Task to complete: If a line below includes the string "screenshot", copy it.

Start of Block

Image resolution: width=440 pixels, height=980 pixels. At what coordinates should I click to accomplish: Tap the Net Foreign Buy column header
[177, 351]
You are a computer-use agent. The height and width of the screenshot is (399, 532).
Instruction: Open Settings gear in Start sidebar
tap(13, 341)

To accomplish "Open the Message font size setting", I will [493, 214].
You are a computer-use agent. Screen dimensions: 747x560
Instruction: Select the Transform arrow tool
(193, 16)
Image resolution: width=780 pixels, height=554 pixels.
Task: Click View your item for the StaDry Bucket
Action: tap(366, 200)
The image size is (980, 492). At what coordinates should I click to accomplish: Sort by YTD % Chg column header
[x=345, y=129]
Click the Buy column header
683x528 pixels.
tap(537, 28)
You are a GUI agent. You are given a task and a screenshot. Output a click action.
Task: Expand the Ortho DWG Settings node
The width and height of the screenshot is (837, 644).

End of Block

Response:
You are a computer-use agent. The height and width of the screenshot is (399, 532).
You are a GUI agent. You are given a task and a screenshot. Output a click action.
The width and height of the screenshot is (837, 644).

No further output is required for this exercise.